Collins thinks the smoker's licence would stigmatize smokers and "shift attention away from the tobacco industry", which he believes is the driving source of the tobacco epidemic. He agrees that it is an "historical absurdity" that tobacco products are so easily accessible and not subjected to any purchasing control, but he suggests that other ways of limiting availability should be tested, rather than targeting the smokers. Collins says "Marketing control is already generally strong in Europe, but plain packaging would constitute a massive step forward. Beyond that (...) there is a need for blue skies thinking".

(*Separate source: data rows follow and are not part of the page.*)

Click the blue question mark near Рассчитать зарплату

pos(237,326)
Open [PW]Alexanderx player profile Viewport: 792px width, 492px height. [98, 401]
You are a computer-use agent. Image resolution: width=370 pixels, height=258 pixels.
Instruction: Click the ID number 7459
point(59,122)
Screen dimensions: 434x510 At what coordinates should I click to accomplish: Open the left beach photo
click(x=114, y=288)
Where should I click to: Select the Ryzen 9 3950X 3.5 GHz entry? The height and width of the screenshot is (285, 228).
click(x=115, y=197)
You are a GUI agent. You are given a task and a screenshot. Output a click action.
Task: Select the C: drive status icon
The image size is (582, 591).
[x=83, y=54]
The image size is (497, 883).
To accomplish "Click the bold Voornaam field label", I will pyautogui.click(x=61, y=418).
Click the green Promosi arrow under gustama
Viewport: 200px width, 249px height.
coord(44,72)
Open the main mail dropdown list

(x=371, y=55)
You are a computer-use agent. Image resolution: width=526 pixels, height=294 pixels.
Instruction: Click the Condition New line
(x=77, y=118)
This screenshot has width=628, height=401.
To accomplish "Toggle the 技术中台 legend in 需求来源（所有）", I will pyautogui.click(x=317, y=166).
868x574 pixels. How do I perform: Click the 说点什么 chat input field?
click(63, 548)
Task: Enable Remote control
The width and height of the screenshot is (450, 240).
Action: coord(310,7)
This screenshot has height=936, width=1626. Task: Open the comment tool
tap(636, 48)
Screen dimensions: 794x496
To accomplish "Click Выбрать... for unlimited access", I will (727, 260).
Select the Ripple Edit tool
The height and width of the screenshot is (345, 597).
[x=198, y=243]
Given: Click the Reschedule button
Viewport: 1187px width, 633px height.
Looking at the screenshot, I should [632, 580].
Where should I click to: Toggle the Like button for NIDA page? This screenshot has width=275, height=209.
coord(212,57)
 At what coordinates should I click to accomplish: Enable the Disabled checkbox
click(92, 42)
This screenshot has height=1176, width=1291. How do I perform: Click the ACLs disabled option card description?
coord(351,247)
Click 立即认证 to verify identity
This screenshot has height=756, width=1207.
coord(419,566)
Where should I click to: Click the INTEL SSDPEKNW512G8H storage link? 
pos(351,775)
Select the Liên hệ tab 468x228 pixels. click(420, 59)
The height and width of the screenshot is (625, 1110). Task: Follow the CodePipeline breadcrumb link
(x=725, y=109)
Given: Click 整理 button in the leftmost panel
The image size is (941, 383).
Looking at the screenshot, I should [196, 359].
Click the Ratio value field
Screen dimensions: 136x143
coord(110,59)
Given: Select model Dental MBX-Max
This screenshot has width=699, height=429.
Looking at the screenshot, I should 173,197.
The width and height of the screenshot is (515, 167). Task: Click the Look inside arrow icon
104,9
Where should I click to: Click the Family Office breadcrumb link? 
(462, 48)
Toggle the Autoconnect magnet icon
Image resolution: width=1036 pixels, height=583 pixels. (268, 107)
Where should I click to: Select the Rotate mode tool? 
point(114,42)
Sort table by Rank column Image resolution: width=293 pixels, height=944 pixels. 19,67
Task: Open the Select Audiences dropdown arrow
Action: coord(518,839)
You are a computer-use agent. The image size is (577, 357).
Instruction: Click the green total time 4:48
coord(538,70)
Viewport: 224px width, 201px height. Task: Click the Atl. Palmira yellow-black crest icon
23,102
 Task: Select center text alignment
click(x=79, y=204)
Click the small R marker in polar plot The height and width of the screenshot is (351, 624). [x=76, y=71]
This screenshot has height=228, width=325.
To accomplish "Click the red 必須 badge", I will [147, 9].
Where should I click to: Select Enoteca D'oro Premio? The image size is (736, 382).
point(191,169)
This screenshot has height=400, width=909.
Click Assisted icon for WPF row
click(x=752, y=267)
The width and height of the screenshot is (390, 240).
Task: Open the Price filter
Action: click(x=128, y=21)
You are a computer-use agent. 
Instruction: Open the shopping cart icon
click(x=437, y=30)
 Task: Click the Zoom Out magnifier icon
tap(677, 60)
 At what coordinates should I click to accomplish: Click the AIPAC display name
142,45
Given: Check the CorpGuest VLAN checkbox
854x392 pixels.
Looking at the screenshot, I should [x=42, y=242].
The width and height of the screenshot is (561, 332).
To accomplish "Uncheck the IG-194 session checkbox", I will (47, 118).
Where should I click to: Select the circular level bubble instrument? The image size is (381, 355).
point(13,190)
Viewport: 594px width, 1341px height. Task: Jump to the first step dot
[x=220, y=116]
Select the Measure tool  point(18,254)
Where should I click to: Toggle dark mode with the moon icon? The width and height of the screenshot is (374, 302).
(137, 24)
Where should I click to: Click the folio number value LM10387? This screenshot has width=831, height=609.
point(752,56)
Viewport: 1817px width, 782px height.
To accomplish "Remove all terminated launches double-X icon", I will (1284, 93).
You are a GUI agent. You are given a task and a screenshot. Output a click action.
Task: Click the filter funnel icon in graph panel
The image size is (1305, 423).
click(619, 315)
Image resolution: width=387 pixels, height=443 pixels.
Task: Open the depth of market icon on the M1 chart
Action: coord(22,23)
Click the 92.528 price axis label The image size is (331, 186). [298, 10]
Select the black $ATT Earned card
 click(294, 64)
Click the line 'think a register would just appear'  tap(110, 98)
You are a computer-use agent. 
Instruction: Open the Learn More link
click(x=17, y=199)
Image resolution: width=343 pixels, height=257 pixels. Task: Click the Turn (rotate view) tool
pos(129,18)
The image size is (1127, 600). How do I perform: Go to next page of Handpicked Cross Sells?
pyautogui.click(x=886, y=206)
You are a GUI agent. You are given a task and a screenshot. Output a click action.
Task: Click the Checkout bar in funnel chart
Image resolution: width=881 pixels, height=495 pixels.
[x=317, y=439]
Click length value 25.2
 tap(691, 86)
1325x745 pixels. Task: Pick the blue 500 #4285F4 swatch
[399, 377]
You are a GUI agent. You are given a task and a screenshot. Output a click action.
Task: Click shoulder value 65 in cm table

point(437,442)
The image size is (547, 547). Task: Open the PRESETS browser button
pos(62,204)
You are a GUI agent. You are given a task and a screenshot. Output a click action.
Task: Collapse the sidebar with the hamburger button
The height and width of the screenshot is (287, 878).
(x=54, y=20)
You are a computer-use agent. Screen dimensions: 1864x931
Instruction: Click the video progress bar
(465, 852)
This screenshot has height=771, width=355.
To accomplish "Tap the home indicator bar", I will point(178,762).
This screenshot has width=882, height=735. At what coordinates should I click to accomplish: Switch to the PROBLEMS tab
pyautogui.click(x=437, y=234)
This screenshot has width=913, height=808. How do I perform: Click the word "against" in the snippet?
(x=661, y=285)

Second-hand smoking: the invisible killer
But are ideas like the smoker's licence that radical when we consider the health consequences of smoking not only for smokers, but non-smokers as well? Over half a million non-smokers die every year from exposure to second-hand smoke. Smoking bans in public spaces were designed to protect passive smokers but measures like this might not be enough. A survey done in 2006 by the Australian Institute of Health and Welfare revealed that smokers are less likely to agree that second-hand smoking causes health problems, even though it is well-established that second-hand smoking causes heart disease and lung cancer in non-smoking adults, and respiratory diseases in children. This unawareness of the dangers of second-hand smoking puts non-smokers at risk, children in particular.
A study published in the December issue of Pediatrics on 795 smoking parents reports that although most parents restrain from smoking in the house, about 70% smoke in the car, and nearly half of these smoke in the car when their children are present. Research shows that the air quality inside a car when someone is smoking with a window opened is similar to that of a smoky bar. A few countries like Australia, South Africa and Canada have recognised this problem and started implementing laws interdicting smoking in vehicles carrying children specifically to protect children from second-hand smoking, but in most countries this problem seems largely ignored.
The beginning of the end?
Tobacco continues to kill millions around the world but it is not all bad news. Most new cars don't have ashtrays or cigarette lighters, and crystal ashtrays are no longer a traditional item in wedding lists. These are signs that smoking is no longer a glamorous or ordinary affair, and at least in developed countries, these cultural changes are here to stay.
And there is more good news. Recent research shows that the health benefits of quitting smoking are even greater than previously thought. For instance, a new study led by researchers at Oxford University on over 1.2 million women shows that women who stop smoking before middle age live up to 10 years longer than those who continue smoking. And even those who stop smoking later in their lives have about 50-70% less risk of developing smoking-related diseases and dying prematurely, and these results confirm previous studies performed in men.
The first smoking bans on airplanes 15 years ago caused public uproar. About ten years later, the introduction of smoke-free laws in indoor public spaces also caused intense public debate. Perhaps society is not ready for a smoker's licence yet, but maybe in a decade or two, just as we now deem smoking on airplanes absurd, we will condemn how purchasing and consuming tobacco products was once as easy as breathing air.